【问题标题】:Optimizing two estimators (dependent on each other) using Sklearn Grid Search使用 Sklearn Grid Search 优化两个估计器(相互依赖)
【发布时间】:2018-07-21 16:55:05
【问题描述】:

我的程序流程分为两个阶段。

我正在使用 Sklearn ExtraTreesClassifierSelectFromModel 方法来选择最重要的功能。这里需要注意的是,ExtraTreesClassifier 将许多参数作为输入,如n_estimators 等用于分类,并最终通过SelectFromModeln_estimators 的不同值提供不同的重要特征集。这意味着我可以优化n_estimators 以获得最佳功能。

在第二阶段,我正在根据第一阶段选择的特征训练我的 NN keras 模型。我使用 AUROC 作为网格搜索的分数,但这个 AUROC 是使用基于 Keras 的神经网络计算的。我想在我的ExtraTreesClassifier 中使用n_estimators 的网格搜索来优化keras 神经网络的AUROC。我知道我必须使用 Pipline,但我对同时实现两者感到困惑。我不知道在我的代码中将 Pipeline 放在哪里。我收到一条错误消息,上面写着TypeError: estimator should be an estimator implementing 'fit' method, <function fs at 0x0000023A12974598> was passed

#################################################################################
I concatenate the CV set and the train set so that I may select the most important features  
in both CV and Train together.
##############################################################################

frames11 = [train_x_upsampled, cross_val_x_upsampled]
train_cv_x = pd.concat(frames11)
frames22 = [train_y_upsampled, cross_val_y_upsampled]
train_cv_y = pd.concat(frames22)


def fs(n_estimators):
  m = ExtraTreesClassifier(n_estimators = tree_number)
  m.fit(train_cv_x,train_cv_y)
  sel = SelectFromModel(m, prefit=True)


  ##################################################
  The code below is to get the names of the selected important features
  ###################################################

  feature_idx = sel.get_support()
  feature_name = train_cv_x.columns[feature_idx]
  feature_name =pd.DataFrame(feature_name)

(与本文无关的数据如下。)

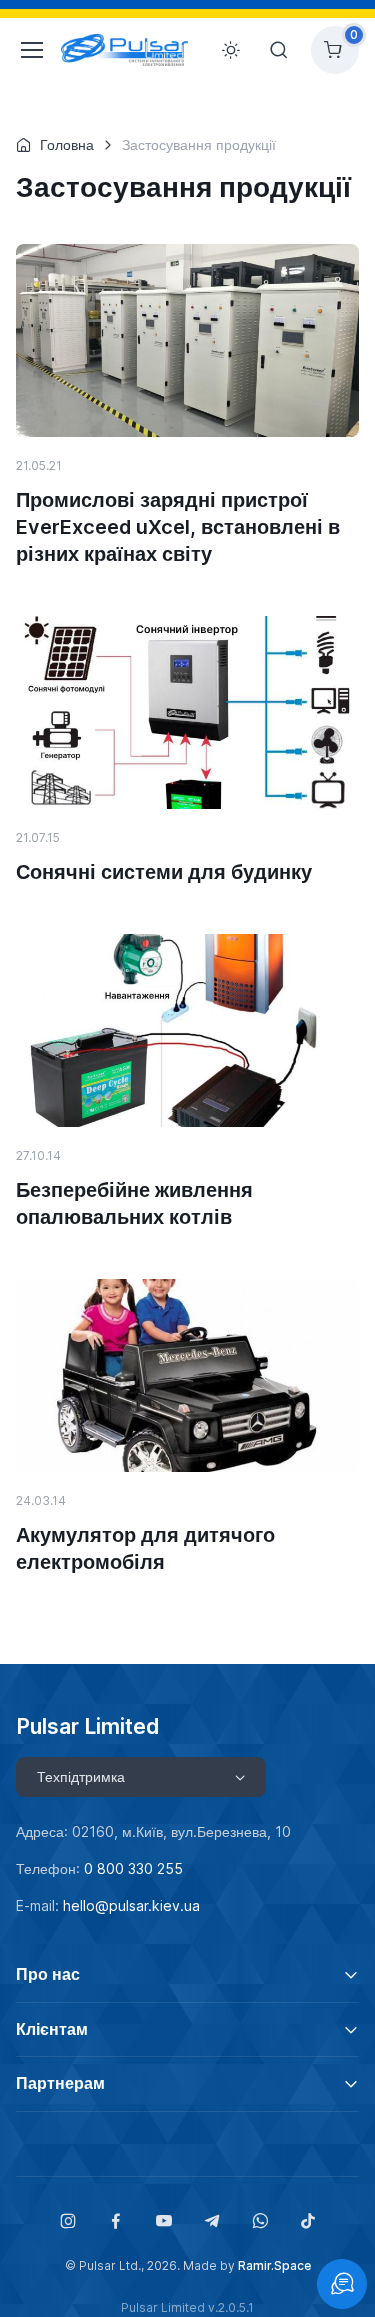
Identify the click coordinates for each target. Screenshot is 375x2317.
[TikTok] (308, 2221)
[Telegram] (212, 2221)
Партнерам (60, 2083)
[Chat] (342, 2284)
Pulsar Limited (88, 1726)
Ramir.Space (274, 2265)
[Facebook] (116, 2221)
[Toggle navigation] (26, 50)
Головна (67, 144)
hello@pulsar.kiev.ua (131, 1905)
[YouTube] (164, 2221)
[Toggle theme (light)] (231, 50)
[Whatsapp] (260, 2221)
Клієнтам (52, 2029)
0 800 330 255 (133, 1868)
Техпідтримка (81, 1776)
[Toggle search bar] (279, 50)
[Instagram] (68, 2221)
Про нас (48, 1974)
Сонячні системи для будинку (164, 872)
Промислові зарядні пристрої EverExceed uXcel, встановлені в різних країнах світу (178, 527)
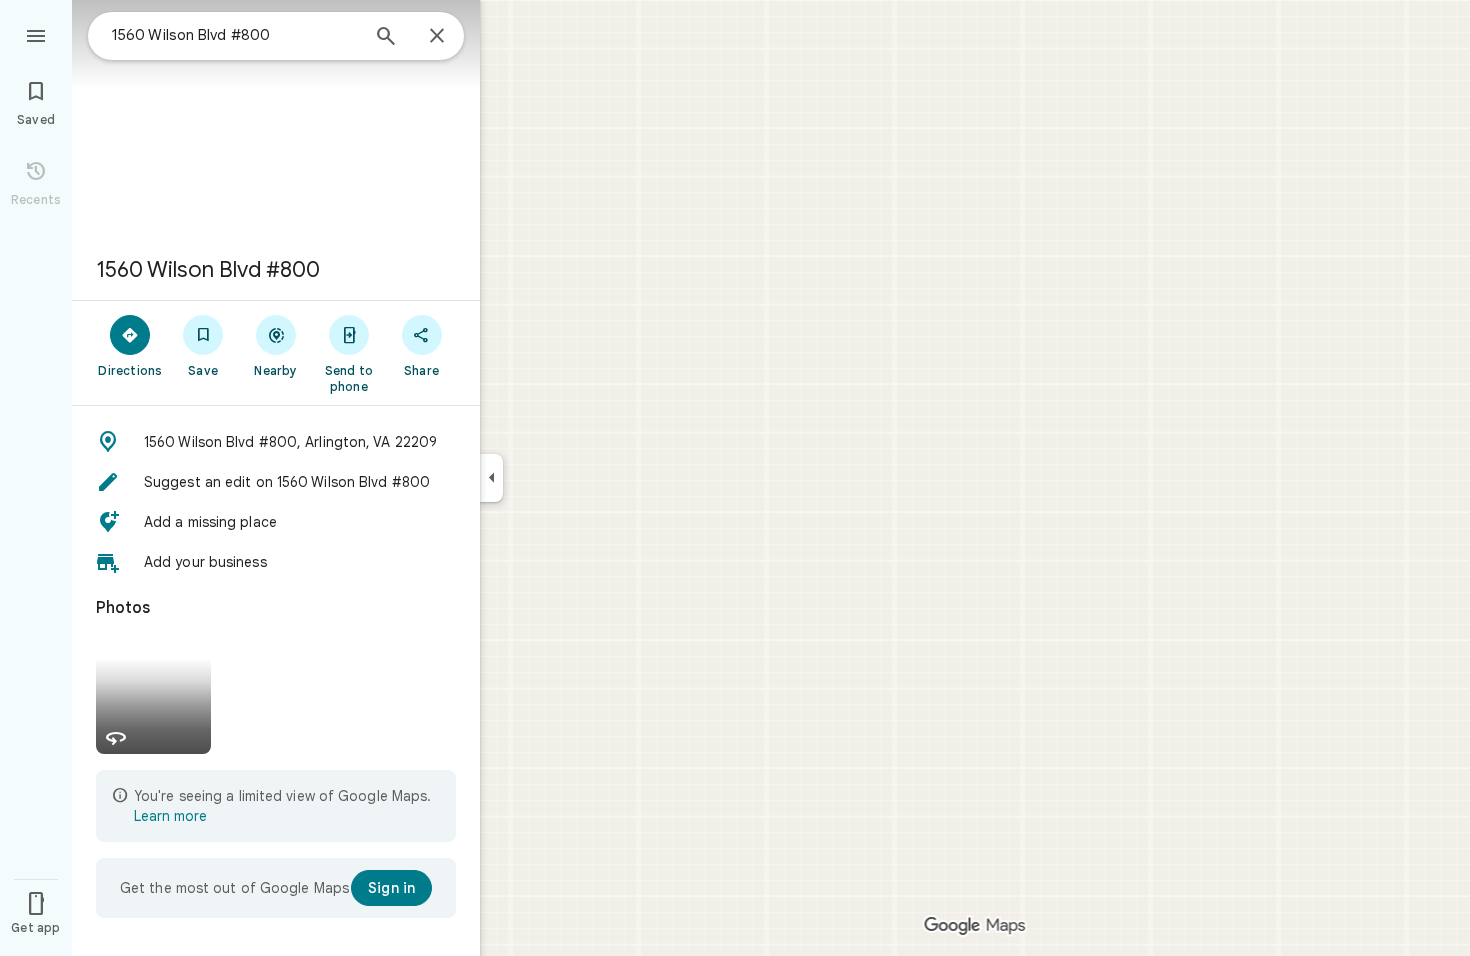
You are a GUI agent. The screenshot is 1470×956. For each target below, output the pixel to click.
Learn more (170, 816)
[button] (276, 442)
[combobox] (235, 35)
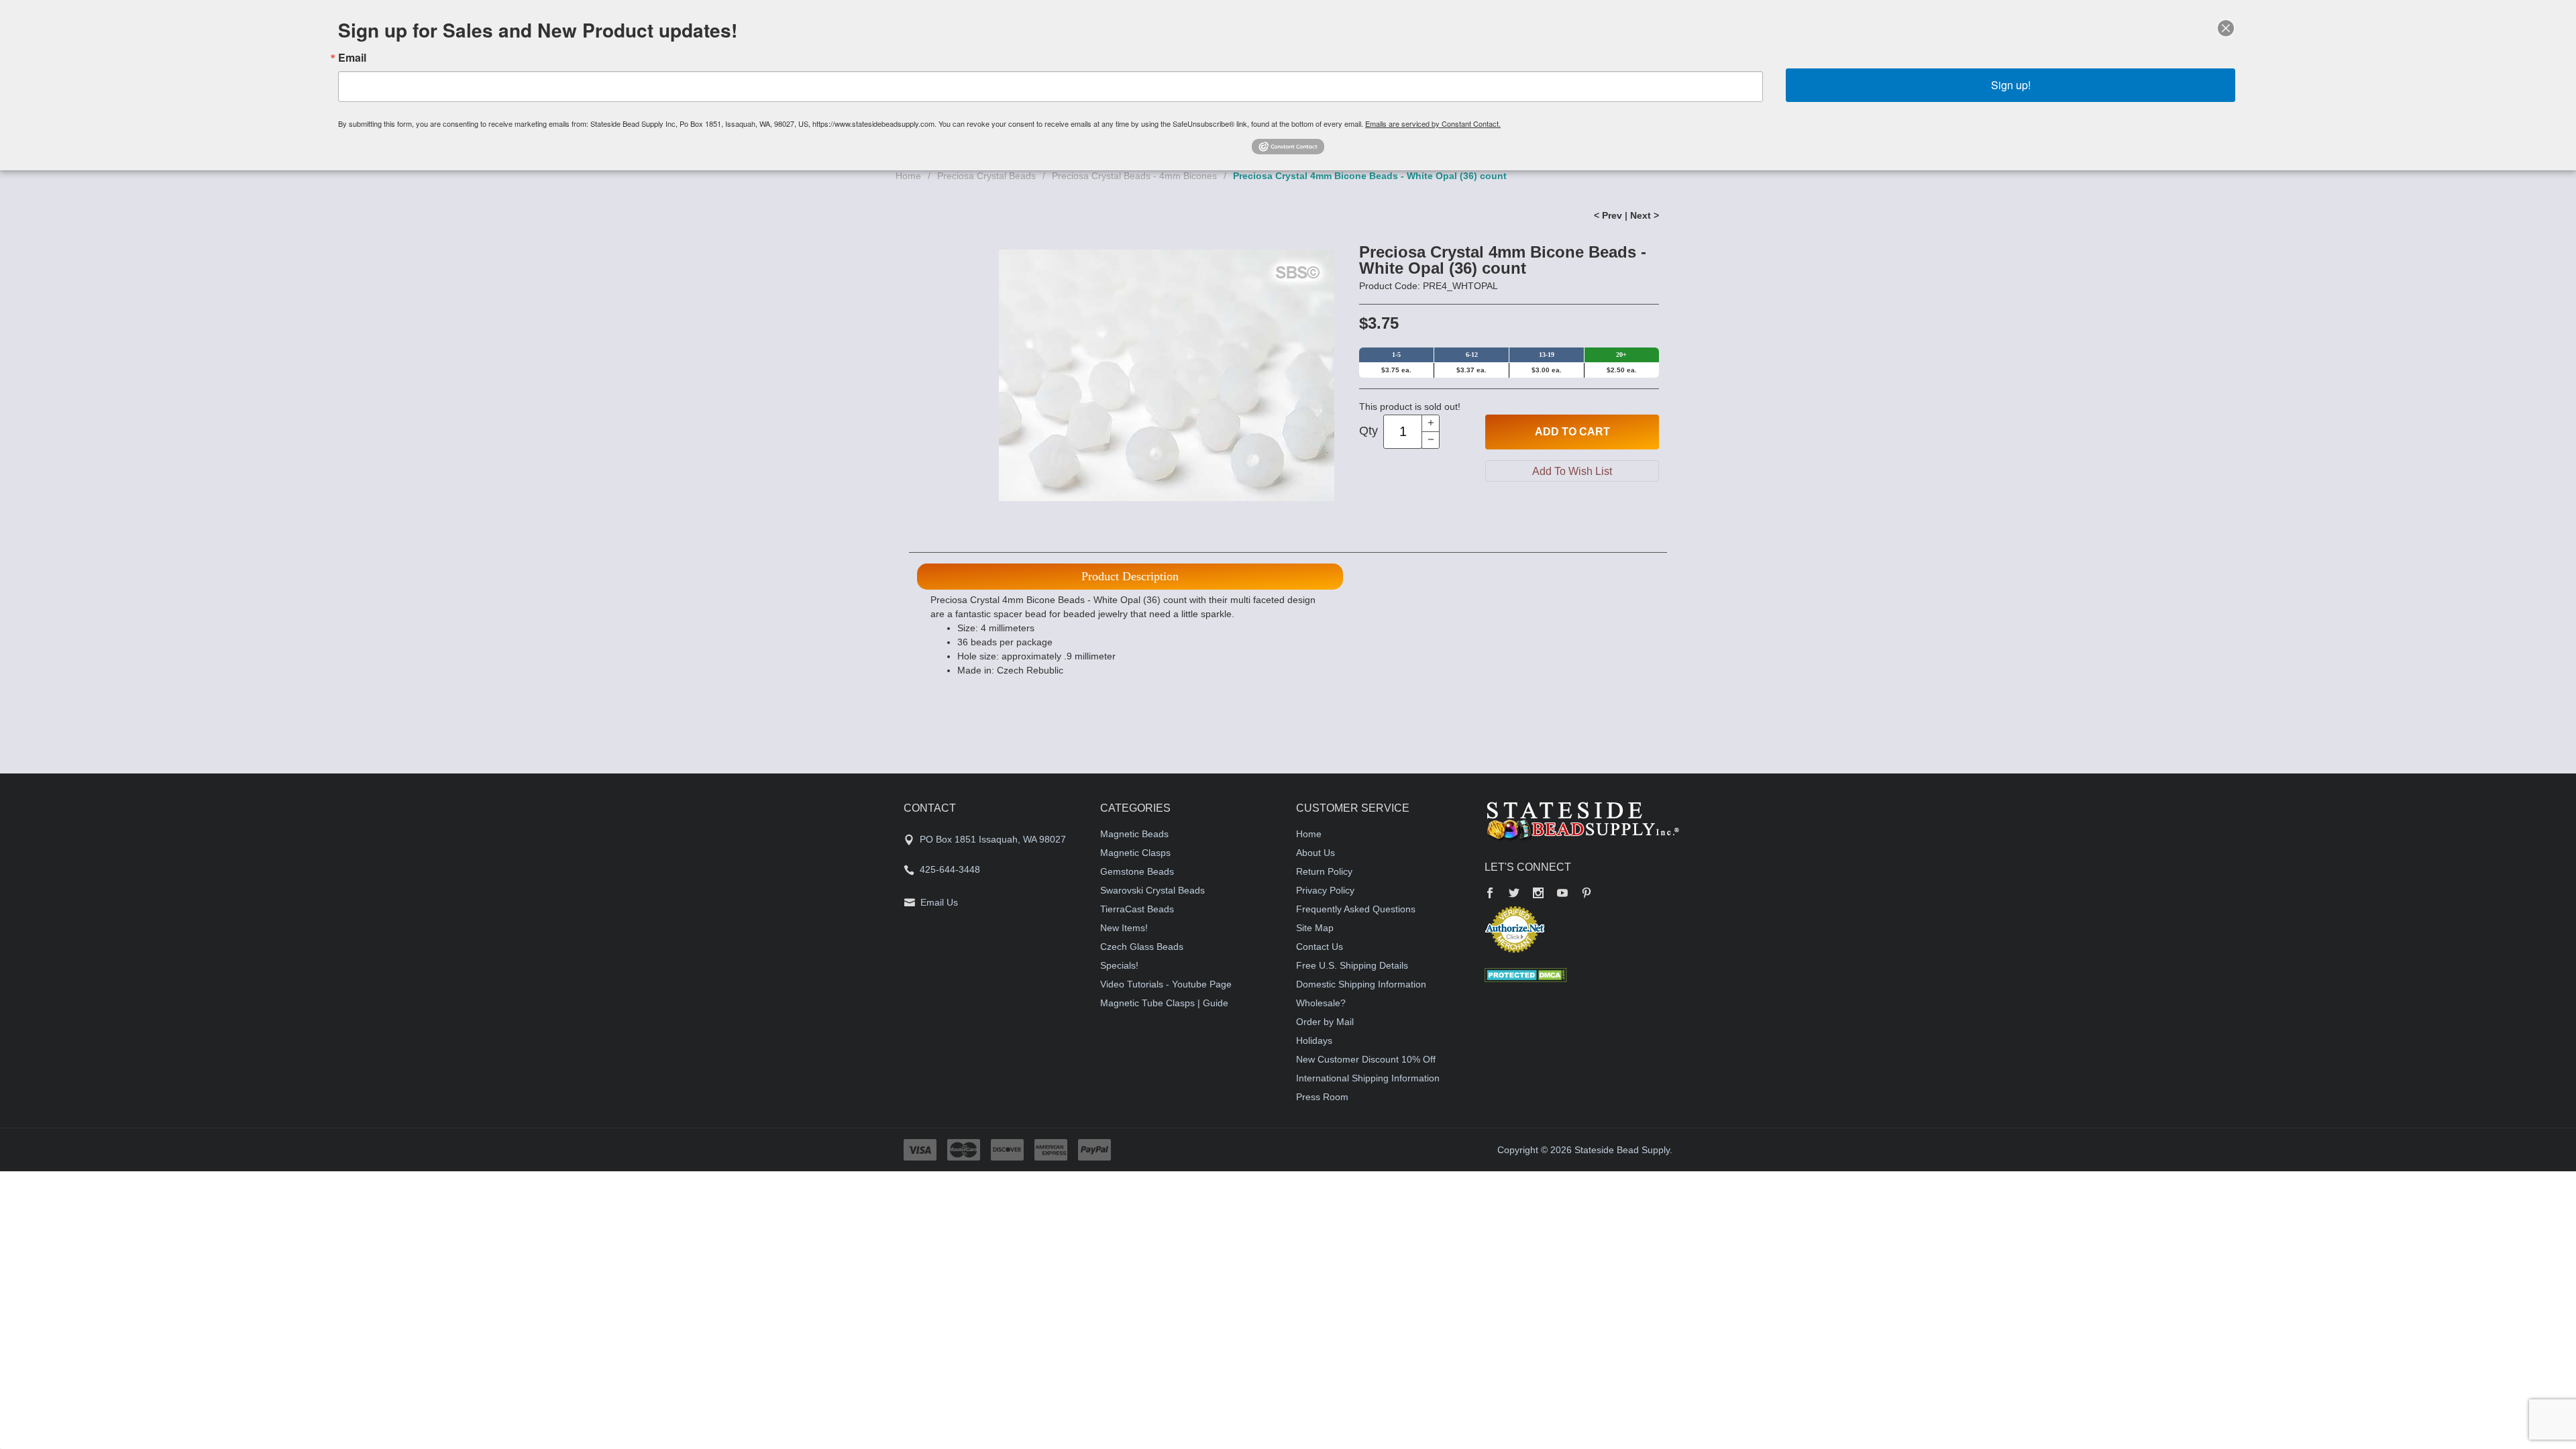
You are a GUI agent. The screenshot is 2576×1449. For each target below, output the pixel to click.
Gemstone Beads (1137, 871)
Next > (1644, 215)
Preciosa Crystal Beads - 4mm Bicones (1134, 175)
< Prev (1608, 215)
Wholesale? (1321, 1003)
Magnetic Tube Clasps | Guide (1164, 1003)
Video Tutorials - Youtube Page (1166, 984)
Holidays (1314, 1040)
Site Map (1315, 927)
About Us (1315, 852)
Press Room (1322, 1096)
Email (352, 57)
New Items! (1124, 927)
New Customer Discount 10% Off (1366, 1059)
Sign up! (2011, 85)
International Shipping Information (1368, 1078)
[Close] (2226, 28)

  X_new = sel.transform(train_cv_x)
  X_new =pd.DataFrame(X_new)

 ######################################################################
 So Now the important features selected are in the data-frame X_new. In 
 code below, I am again dividing the data into train and CV but this time 
 only with the important features selected.
 #################################################################### 

  train_selected_x = X_new.iloc[0:train_x_upsampled.shape[0], :]
  cv_selected_x = X_new.iloc[train_x_upsampled.shape[0]:train_x_upsampled.shape[0]+cross_val_x_upsampled.shape[0], :]

  train_selected_y = train_cv_y.iloc[0:train_x_upsampled.shape[0], :]
  cv_selected_y = train_cv_y.iloc[train_x_upsampled.shape[0]:train_x_upsampled.shape[0]+cross_val_x_upsampled.shape[0], :]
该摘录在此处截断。